A, B, C A healthy diet that includes lean meats, nuts, seeds and green vegetables can promote red cell production. Animal fats are not known to promote red cell production. Organic foods are not necessarily more likely to promote red cell synthesis.

A nurse cares for several mothers and babies in the postpartum unit. Which mother does the nurse recognize as being most at risk for a febrile nonhemolytic reaction? A. Rh-negative mother; Rh-negative child B. Rh-positive mother; Rh-negative child C. Rh-negative mother; Rh-positive child D. Rh-positive mother; Rh-positive child

C A mother who is Rh negative and gives birth to an Rh positive child is at greatest risk for a febrile nonhemolytic reaction because exposure to an Rh-positive fetus raises antibody levels in the Rh negative mother. An Rh-negative mother can carry an Rh-negative child without being at greatest risk for a febrile nonhemolytic reaction; however, these mothers are often treated prophylactically. An Rh-positive mother may carry either an Rh-positive or Rh-negative child without increased risk.

The nurse is screening donors for blood donation. Which client is an acceptable donor for blood? A. Has a history of viral hepatitis as a teenager 10 years ago B. Received a blood transfusion within 1 year C. Reports having a cold 1 month ago that resolved quickly D. Had a dental extraction 2 days ago for caries in a tooth

C Donors must meet certain requirements to be able to donate blood. A client should be in good health, such as the client who had a cold more than 1 month ago that resolved quickly. Those excluded from donating blood have a history of viral hepatitis, report a blood transfusion within 12 months, and had a dental extraction within 72 hours. The reason for exclusion is that they are at increased risk of transmitting an infectious disease.
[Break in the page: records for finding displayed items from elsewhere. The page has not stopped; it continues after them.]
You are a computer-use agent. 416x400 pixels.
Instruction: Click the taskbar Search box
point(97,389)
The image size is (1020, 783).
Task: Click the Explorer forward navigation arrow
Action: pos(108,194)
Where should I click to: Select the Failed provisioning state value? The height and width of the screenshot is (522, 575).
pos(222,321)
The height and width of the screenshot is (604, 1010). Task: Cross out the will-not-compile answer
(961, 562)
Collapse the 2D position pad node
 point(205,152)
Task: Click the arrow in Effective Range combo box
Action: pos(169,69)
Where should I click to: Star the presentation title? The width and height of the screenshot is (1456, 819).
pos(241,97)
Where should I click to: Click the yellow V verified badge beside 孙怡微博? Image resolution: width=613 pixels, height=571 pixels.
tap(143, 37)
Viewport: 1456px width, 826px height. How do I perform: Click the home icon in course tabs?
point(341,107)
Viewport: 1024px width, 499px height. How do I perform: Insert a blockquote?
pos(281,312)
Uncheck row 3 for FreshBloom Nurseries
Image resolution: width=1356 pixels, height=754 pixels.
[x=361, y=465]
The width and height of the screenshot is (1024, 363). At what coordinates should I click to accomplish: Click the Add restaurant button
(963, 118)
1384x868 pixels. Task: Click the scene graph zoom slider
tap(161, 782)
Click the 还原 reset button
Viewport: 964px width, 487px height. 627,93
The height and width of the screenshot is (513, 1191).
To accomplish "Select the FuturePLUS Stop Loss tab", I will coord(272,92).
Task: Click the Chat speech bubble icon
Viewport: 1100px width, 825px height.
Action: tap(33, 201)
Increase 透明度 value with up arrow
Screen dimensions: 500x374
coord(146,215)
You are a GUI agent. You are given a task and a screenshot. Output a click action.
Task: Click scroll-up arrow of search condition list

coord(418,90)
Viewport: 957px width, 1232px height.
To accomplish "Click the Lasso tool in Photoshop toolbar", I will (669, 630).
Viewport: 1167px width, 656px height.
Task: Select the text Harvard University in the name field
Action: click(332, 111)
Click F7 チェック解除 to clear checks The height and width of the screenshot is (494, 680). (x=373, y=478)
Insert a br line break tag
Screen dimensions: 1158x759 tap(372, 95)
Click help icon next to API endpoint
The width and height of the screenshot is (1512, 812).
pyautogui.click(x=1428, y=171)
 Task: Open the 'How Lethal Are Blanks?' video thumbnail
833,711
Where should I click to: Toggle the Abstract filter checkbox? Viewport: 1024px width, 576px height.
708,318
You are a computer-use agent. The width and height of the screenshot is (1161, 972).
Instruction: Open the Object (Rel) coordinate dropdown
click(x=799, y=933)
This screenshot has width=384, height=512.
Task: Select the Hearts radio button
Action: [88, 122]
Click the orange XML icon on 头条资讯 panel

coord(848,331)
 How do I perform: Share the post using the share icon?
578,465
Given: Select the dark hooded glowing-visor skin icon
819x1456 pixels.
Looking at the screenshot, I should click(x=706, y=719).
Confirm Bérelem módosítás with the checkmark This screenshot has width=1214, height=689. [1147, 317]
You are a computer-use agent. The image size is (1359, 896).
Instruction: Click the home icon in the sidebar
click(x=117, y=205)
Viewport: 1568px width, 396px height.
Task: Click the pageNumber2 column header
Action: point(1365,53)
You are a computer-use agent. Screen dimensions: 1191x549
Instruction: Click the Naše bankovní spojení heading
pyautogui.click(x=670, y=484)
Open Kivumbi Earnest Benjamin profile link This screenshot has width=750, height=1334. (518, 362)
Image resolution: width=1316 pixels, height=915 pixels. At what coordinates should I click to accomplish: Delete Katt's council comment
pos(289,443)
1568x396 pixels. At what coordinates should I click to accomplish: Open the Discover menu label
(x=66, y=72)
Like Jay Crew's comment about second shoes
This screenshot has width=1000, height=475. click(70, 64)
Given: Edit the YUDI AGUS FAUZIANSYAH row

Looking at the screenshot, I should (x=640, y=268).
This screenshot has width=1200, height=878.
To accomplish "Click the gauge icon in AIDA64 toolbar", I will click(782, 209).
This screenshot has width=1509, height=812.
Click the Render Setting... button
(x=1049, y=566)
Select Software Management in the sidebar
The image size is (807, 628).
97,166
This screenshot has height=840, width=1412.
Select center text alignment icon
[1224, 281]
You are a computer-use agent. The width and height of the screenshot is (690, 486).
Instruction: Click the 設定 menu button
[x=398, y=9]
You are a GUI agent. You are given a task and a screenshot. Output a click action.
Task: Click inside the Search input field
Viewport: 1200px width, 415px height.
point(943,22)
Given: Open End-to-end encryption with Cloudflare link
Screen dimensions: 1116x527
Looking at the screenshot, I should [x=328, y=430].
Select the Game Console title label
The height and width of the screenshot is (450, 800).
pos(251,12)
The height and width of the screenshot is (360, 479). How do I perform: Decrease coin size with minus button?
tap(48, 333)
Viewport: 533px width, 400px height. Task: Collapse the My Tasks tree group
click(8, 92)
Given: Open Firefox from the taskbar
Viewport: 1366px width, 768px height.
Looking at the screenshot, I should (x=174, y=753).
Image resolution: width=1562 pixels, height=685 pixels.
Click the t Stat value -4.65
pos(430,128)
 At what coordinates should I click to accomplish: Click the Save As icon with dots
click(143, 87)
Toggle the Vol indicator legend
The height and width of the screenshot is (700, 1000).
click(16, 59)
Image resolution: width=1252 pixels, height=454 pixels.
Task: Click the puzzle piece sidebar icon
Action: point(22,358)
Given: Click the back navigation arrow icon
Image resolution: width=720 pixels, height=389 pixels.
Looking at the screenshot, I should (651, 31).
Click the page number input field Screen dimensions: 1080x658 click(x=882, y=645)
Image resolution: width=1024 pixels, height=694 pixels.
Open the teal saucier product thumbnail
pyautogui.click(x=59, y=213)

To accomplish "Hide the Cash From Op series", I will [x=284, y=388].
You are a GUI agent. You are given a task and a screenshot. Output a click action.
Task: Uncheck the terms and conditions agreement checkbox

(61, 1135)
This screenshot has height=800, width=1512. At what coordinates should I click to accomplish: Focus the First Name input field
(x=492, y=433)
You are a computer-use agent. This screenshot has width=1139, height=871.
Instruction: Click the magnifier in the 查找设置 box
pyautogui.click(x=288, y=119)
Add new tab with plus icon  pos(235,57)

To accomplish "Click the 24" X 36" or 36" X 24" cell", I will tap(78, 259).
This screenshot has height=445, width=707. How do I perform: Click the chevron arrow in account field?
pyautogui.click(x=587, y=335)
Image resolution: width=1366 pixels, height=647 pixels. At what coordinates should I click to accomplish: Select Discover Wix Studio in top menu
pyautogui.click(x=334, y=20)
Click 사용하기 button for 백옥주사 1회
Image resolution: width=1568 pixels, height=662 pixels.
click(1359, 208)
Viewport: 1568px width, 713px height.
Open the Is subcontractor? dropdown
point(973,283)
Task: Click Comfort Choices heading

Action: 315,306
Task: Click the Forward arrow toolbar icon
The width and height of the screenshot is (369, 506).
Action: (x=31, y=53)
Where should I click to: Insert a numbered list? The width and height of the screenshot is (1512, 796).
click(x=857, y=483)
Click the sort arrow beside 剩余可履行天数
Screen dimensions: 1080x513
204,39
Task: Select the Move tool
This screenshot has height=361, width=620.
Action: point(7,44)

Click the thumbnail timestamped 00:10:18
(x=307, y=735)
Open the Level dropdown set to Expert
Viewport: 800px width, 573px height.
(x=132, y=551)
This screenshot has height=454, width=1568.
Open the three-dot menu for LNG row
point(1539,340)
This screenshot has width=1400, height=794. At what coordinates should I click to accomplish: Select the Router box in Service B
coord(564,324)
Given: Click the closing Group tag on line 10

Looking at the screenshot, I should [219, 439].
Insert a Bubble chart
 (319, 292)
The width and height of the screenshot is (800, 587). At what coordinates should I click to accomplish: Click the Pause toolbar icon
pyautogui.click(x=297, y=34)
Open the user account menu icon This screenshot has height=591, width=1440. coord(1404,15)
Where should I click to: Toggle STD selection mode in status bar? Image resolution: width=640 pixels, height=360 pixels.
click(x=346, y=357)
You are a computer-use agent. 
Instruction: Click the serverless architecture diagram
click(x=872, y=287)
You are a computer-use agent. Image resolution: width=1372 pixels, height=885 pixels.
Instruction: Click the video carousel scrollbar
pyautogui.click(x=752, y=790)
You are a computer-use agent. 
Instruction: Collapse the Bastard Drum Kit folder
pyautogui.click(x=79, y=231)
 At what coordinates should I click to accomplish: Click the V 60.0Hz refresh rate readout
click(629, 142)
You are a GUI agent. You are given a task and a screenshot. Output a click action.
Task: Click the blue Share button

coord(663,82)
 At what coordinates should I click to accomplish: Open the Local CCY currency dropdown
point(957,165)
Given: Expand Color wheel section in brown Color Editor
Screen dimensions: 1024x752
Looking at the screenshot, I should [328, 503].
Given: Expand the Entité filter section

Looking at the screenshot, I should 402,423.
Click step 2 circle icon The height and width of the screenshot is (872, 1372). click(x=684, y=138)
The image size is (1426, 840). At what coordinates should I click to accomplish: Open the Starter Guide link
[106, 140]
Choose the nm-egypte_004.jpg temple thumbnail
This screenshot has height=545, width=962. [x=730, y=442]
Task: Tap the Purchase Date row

A client receiving a blood transfusion reports shortness of breath, appears anxious, and has a pulse of 125 beats/minute. What is the best action for the nurse to take after stopping the transfusion and awaiting further instruction from the health care provider? A. Place the client in a recumbent position with legs elevated. B. Remove the intravenous line. C. Ensure there is an oxygen delivery device at the bedside. D. Administer prescribed PRN anti-anxiety agent.

C The client is exhibiting signs of circulatory overload. After stopping the transfusion and notifying the healthcare provider, the nurse should place the client in a more upright position with the legs dependent to decrease workload on the heart. The IV line is kept patent in case emergency medications are needed. Oxygen and morphine may be needed to treat severe dyspnea. Administering an anti-anxiety agent is not a priority action over ensuring oxygen is available.